Background: Protein secondary structure is vital to predicting the tertiary structure,
which is essential in deciding protein function and drug designing. Therefore, there is a high
requirement of computational methods to predict secondary structure from their primary sequence.
Protein primary sequences represented as a linear combination of twenty amino acid characters and
contain the contextual information for secondary structure prediction.

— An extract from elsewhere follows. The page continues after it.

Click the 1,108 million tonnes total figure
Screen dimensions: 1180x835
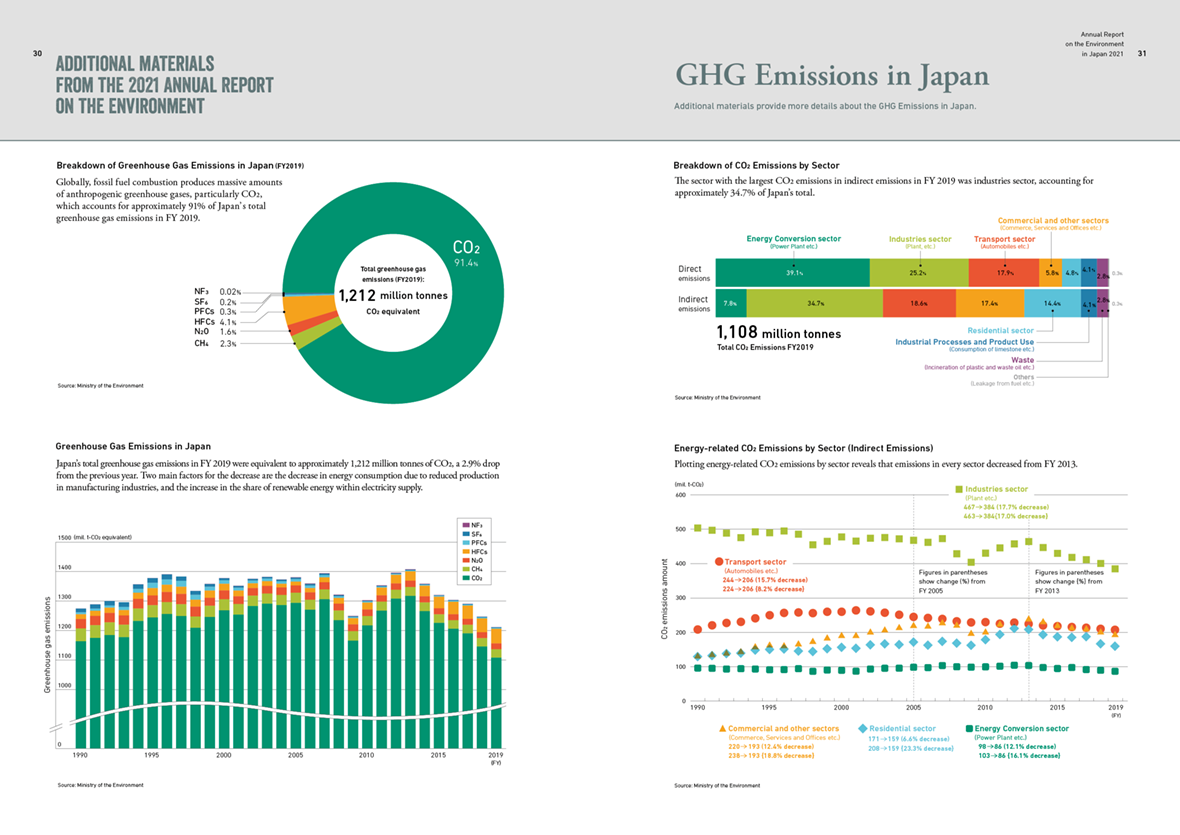pos(779,333)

Objective and Methods: Protein secondary structure predicted from their primary sequences using a
deep recurrent neural network. Protein secondary structure depends on local and long-range residues
in primary sequences. In the proposed work, the local contextual information of amino acid residues
captures with character n-gram. A dense embedding vector represents this local contextual
information. Furthermore, the bidirectional long short-term memory (Bi-LSTM) model is used to
capture the long-range contexts by extracting the past and future residues information in primary
Results: The proposed deep recurrent architecture is evaluated for its efficacy for datasets, namely
ss.txt, RS126, and CASP9. The model shows the Q3 accuracies of 88.45%, 83.48%, and 86.69% for
ss.txt, RS126, and CASP9, respectively. The performance of the proposed model is also compared
with other state-of-the-art methods available in the literature.
Conclusion: After a comparative analysis, it was observed that the proposed model is performing
better in comparison to state-of-art methods.